## WHAT TO PRODUCE
Transcribe, exactly as they appear, only the lines from the one holding "Set Cookies (741, 2548)" through the end of the entries below.

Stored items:

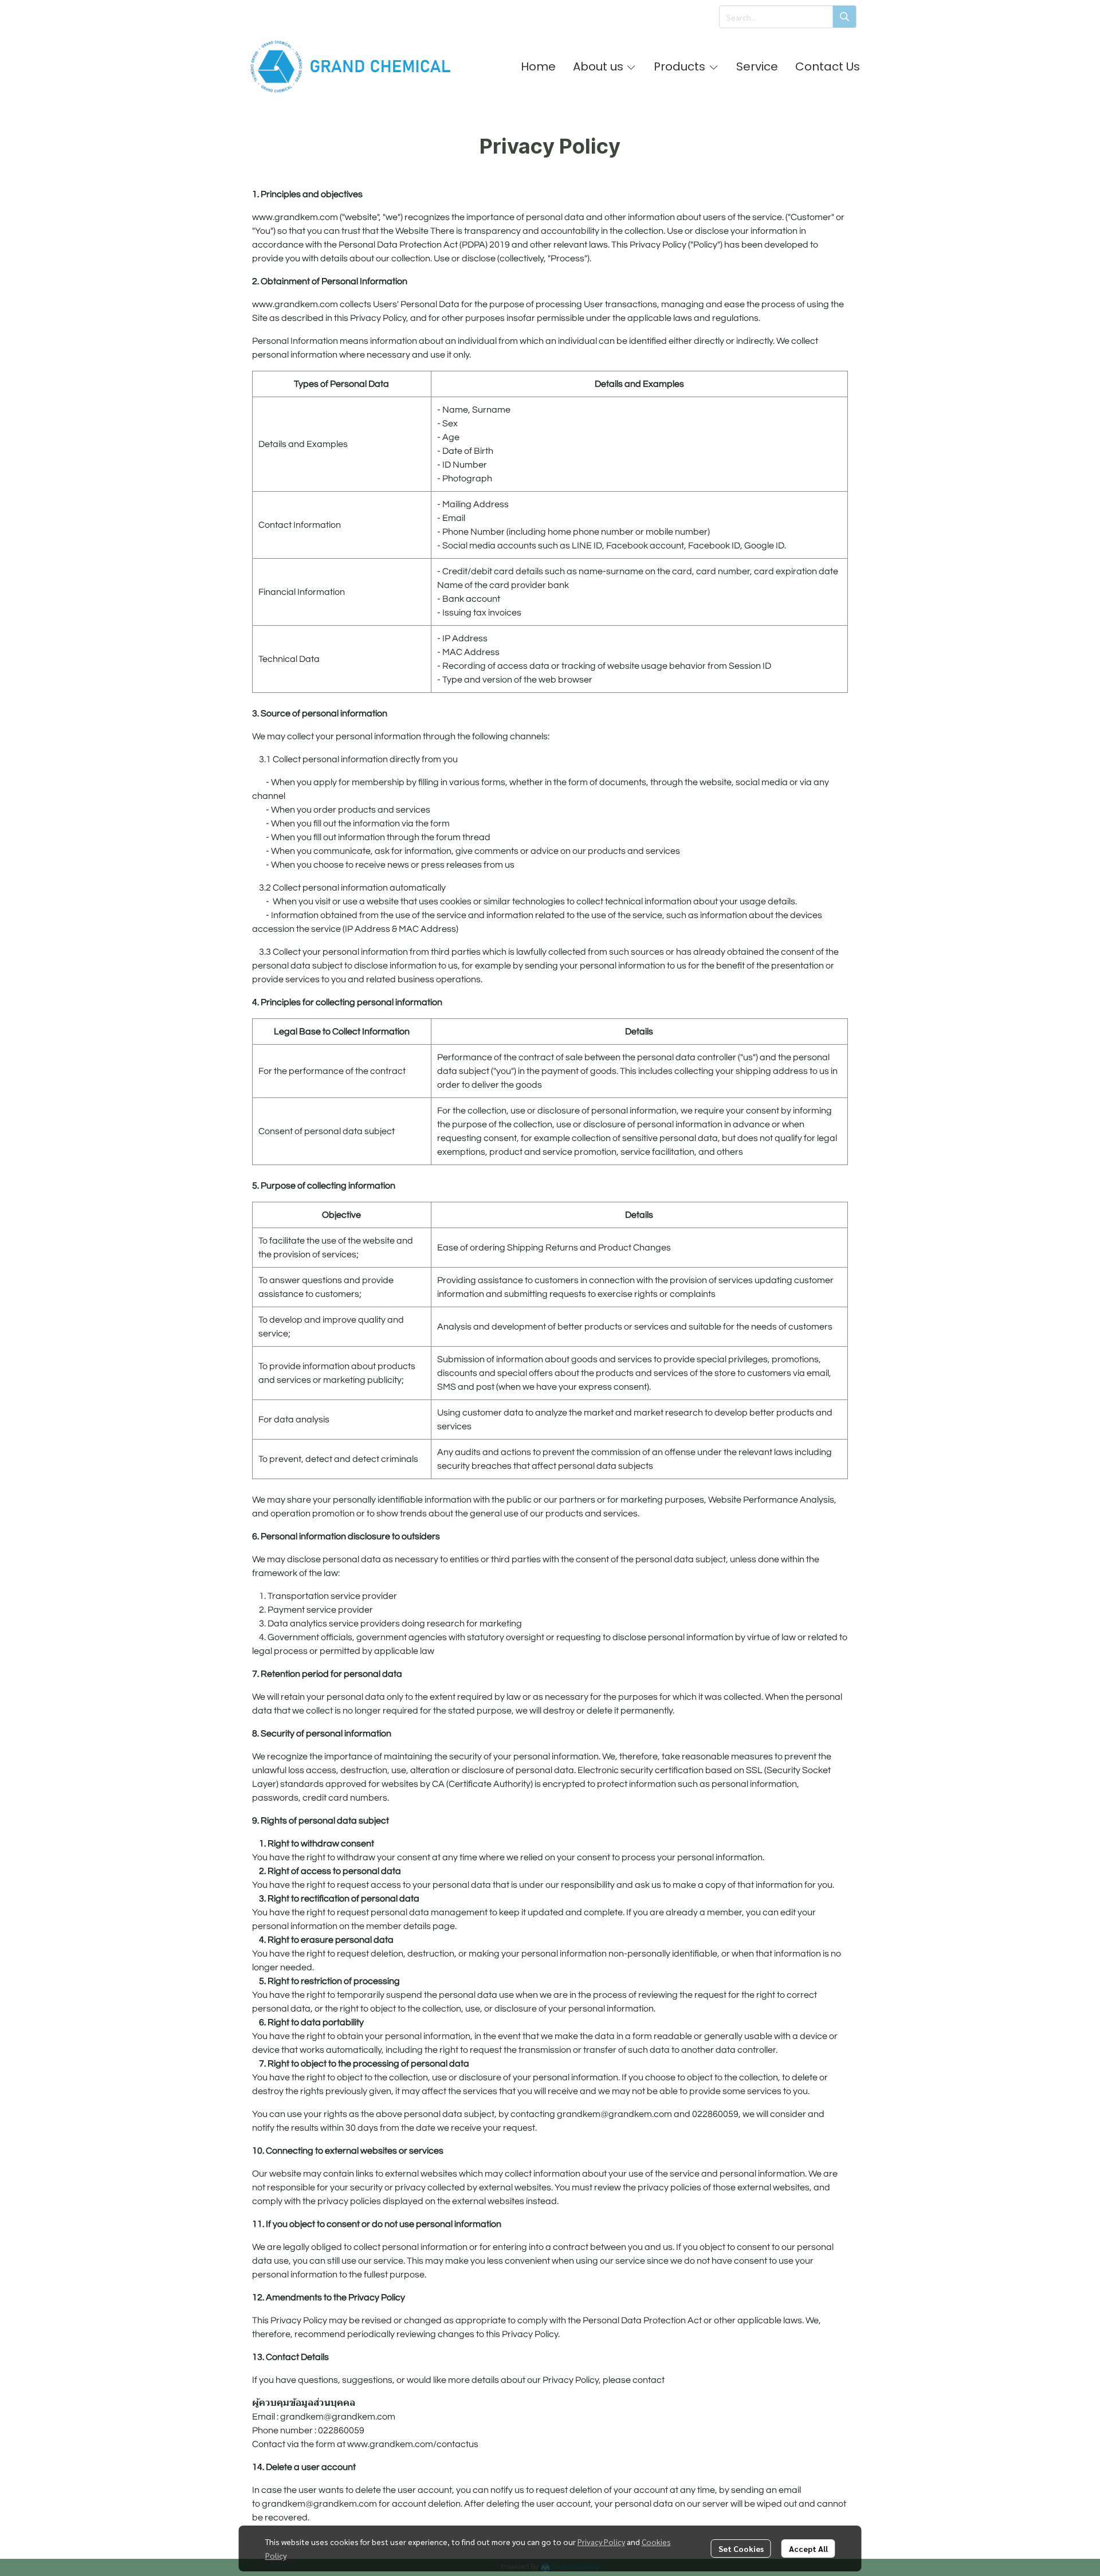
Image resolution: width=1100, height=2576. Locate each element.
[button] (787, 16)
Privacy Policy (601, 2541)
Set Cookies (741, 2548)
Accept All (808, 2548)
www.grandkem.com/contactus (412, 2444)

## ANSWER AREA
Set Cookies (741, 2548)
Accept All (808, 2548)
www.grandkem.com/contactus (412, 2444)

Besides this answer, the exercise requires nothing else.